"Nos crimes contra a dignidade sexual, a palavra da vítima, quando firme e coerente, possui especial valor probatório e pode fundamentar a condenação". O entendimento é da Primeira Câmara Criminal, que deu parcial provimento ao recurso de um professor condenado pelo crime de assédio sexual contra uma aluna de 15 anos, mantendo a condenação e reduzindo a pena por reconhecer erro na dosimetria. Segundo o acórdão, o réu, na condição de professor, constrangia repetidamente a estudante durante o ano letivo de 2019, com perguntas sobre possibilidades de um relacionamento, elogios ao seu corpo e outras condutas de conotação sexual praticadas em ambiente escolar.
No voto, a desembargadora Katya Maria de Paula Menezes Monnerat, relatora do caso, ressaltou que o crime de assédio sexual se caracteriza pelo constrangimento da vítima com o objetivo de obter favorecimento de natureza sexual, mediante o aproveitamento da posição de superioridade exercida pelo agente. "Na conduta típica de assédio sexual o agente, valendo-se de sua posição de superioridade, constrange a vítima com finalidade de obter favorecimento de natureza sexual, sendo irrelevante a ausência de contato físico", destacou.

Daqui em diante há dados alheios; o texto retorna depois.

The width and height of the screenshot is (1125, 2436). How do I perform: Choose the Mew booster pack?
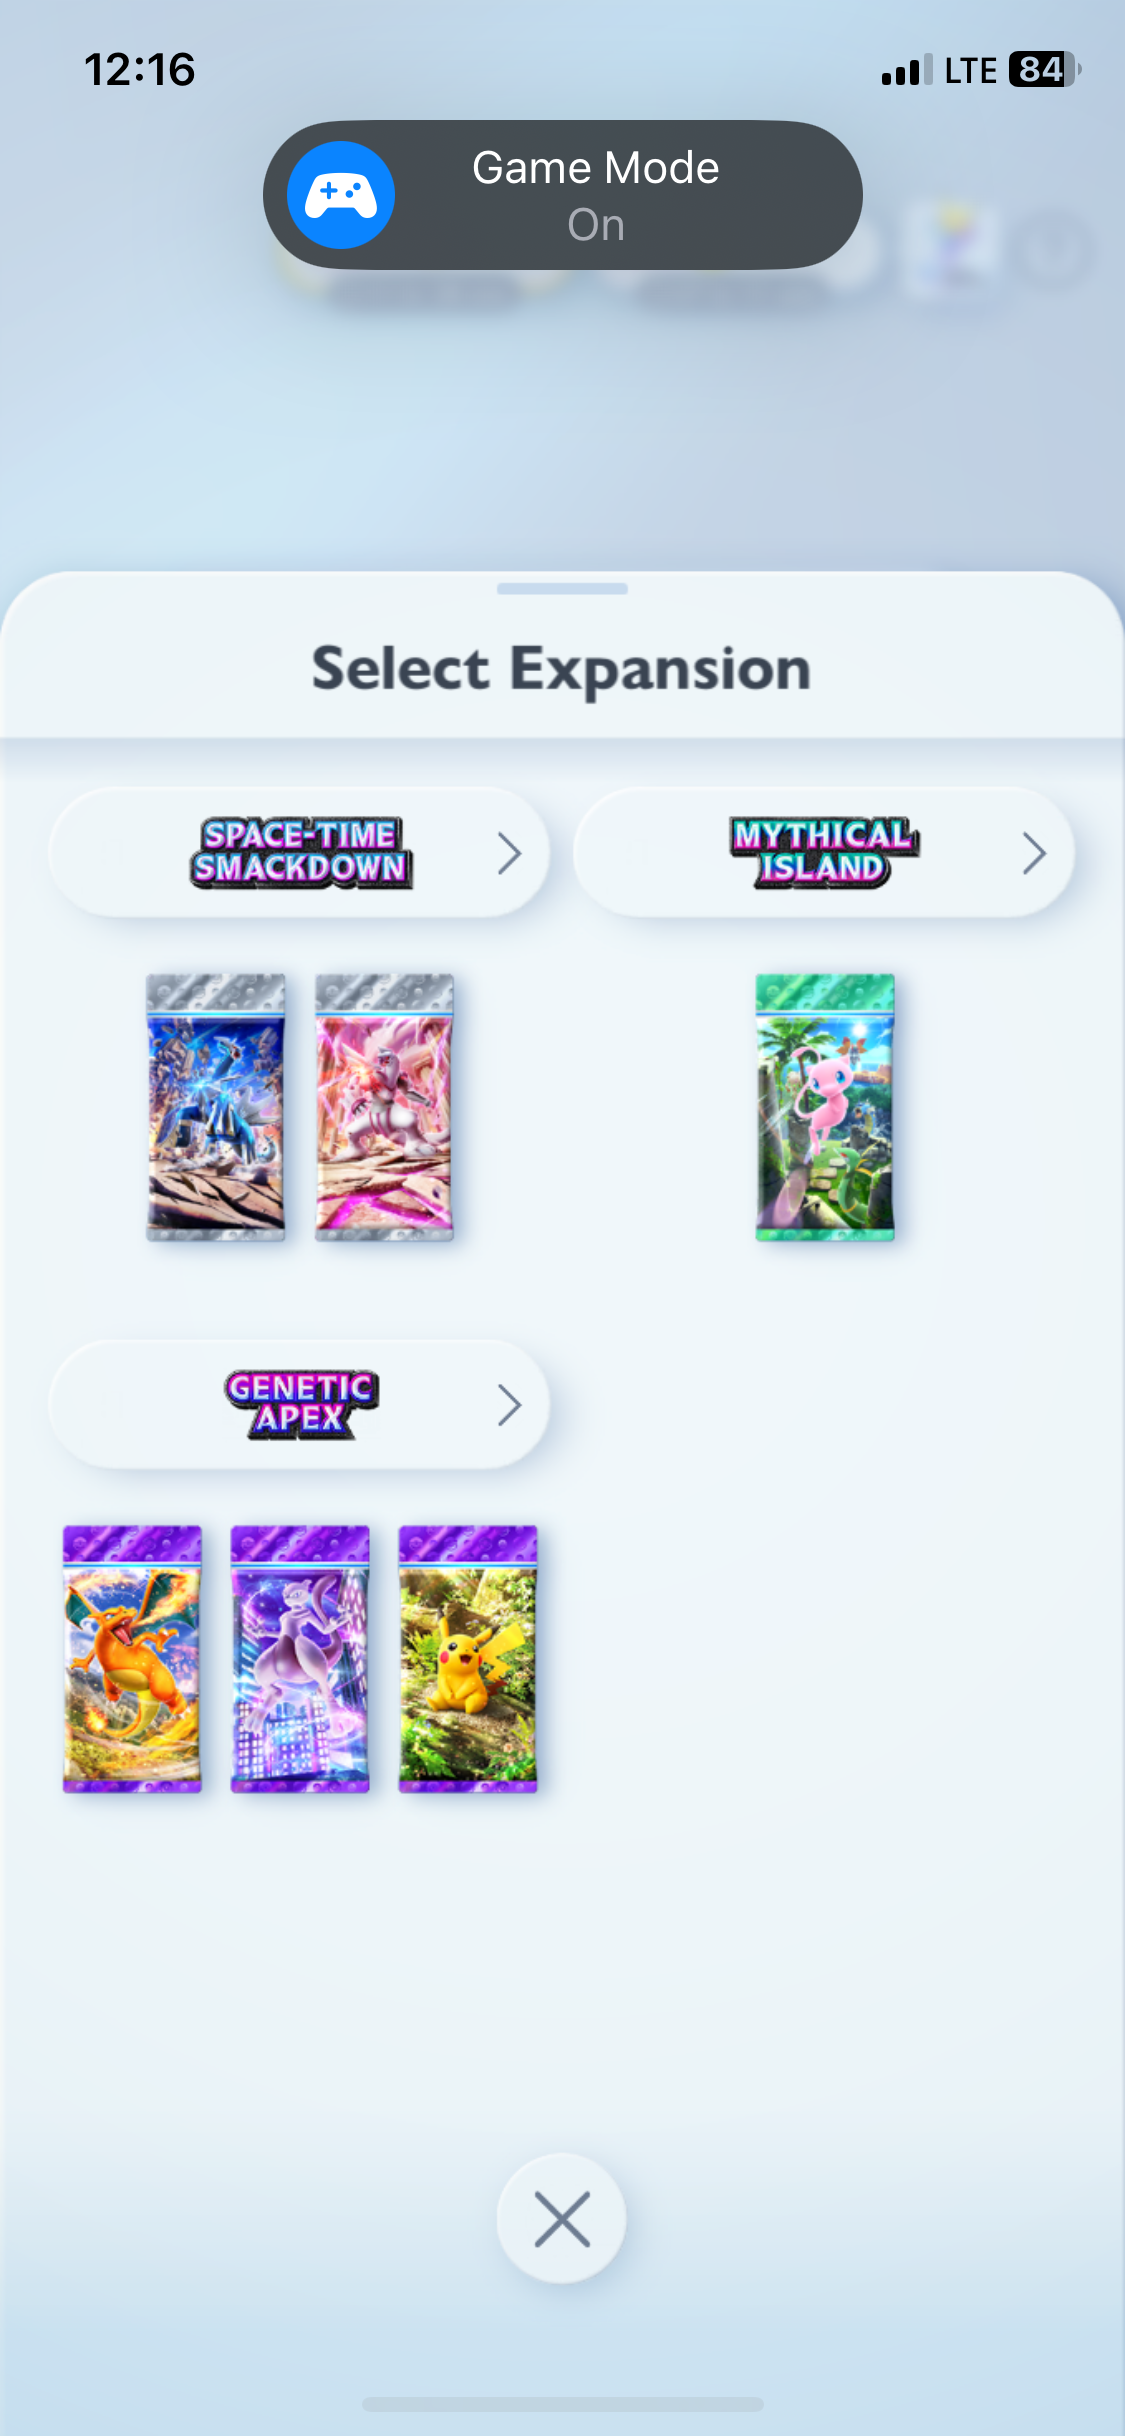point(825,1107)
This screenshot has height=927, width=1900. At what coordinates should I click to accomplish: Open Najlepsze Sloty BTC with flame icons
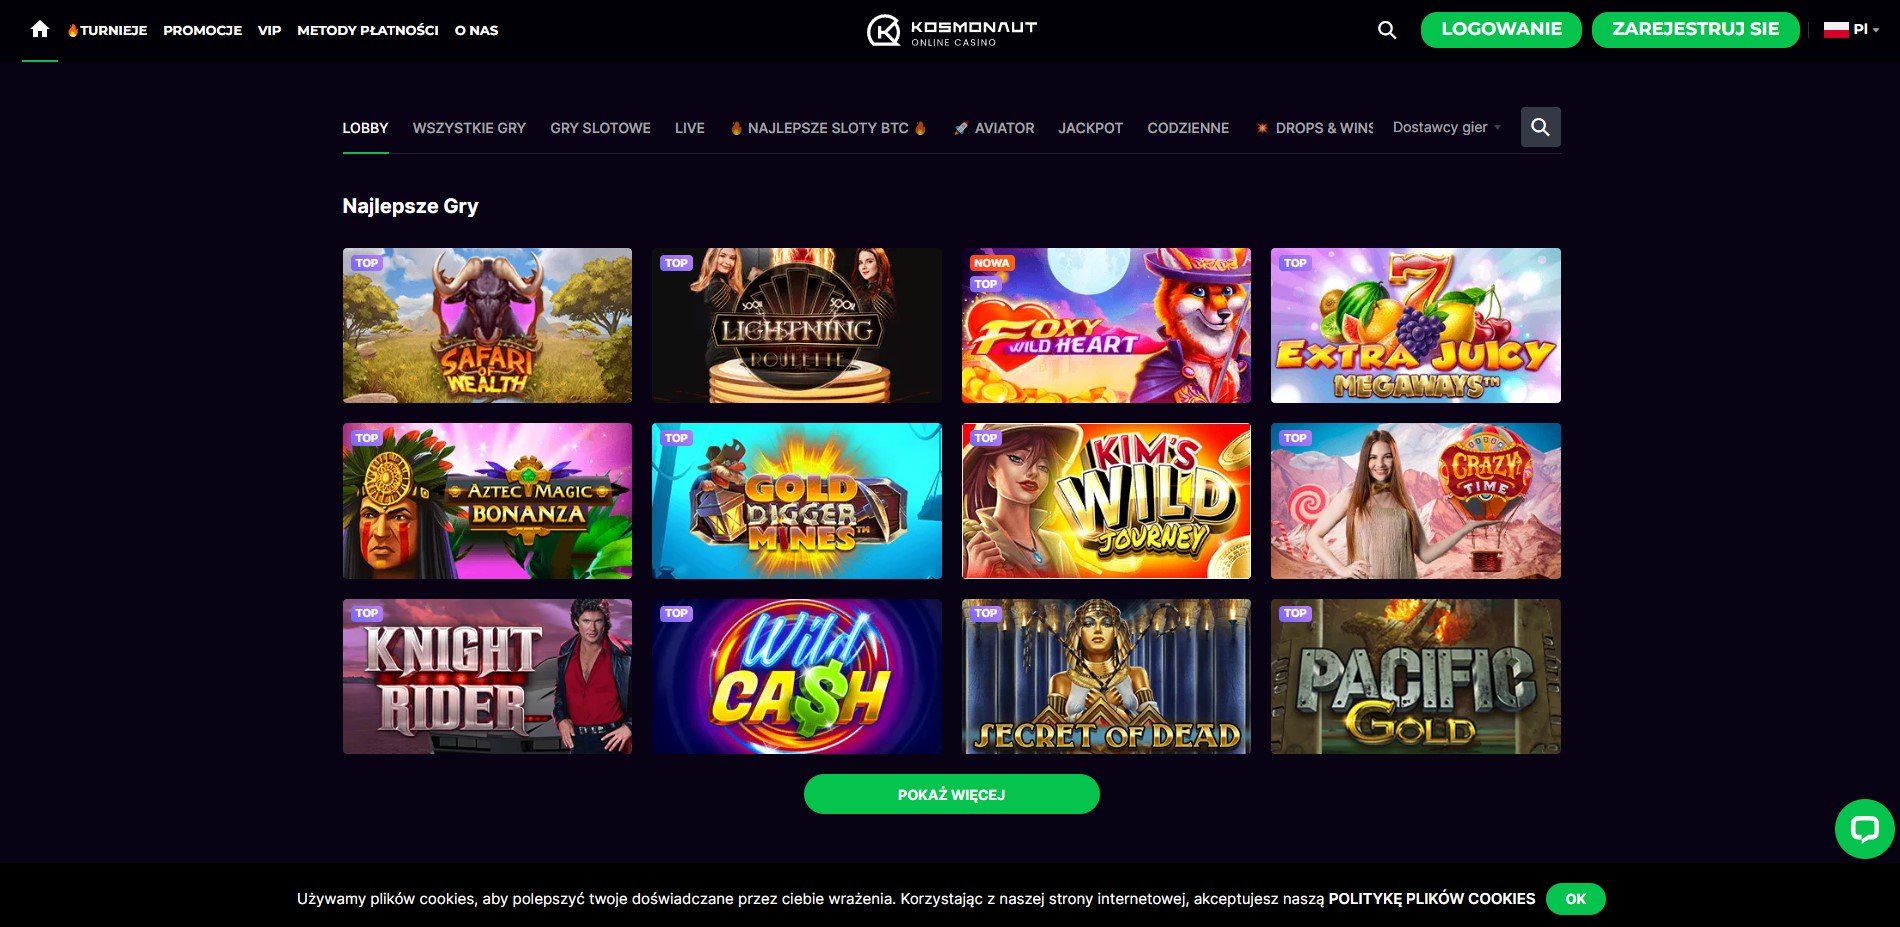coord(828,128)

O colegiado afastou a alegação de inépcia da denúncia por considerar a matéria preclusa após a sentença condenatória. Também manteve o reconhecimento da continuidade delitiva, em razão da repetição das condutas nas mesmas condições de tempo, lugar e modo de execução. Por outro lado, o colegiado reconheceu a ocorrência de bis in idem na dosimetria da pena, ao entender que a condição de professor, por já constituir elemento do tipo penal, não poderia ser novamente considerada para justificar o aumento da pena-base.
Com isso, a pena foi reduzida de dois anos para um ano, sete meses e seis dias de detenção, mantidos o regime aberto e a suspensão condicional da pena (sursis). A decisão foi unânime.
O acórdão está em segredo de Justiça. A ementa pode ser conferida no Boletim do Conhecimento número 74.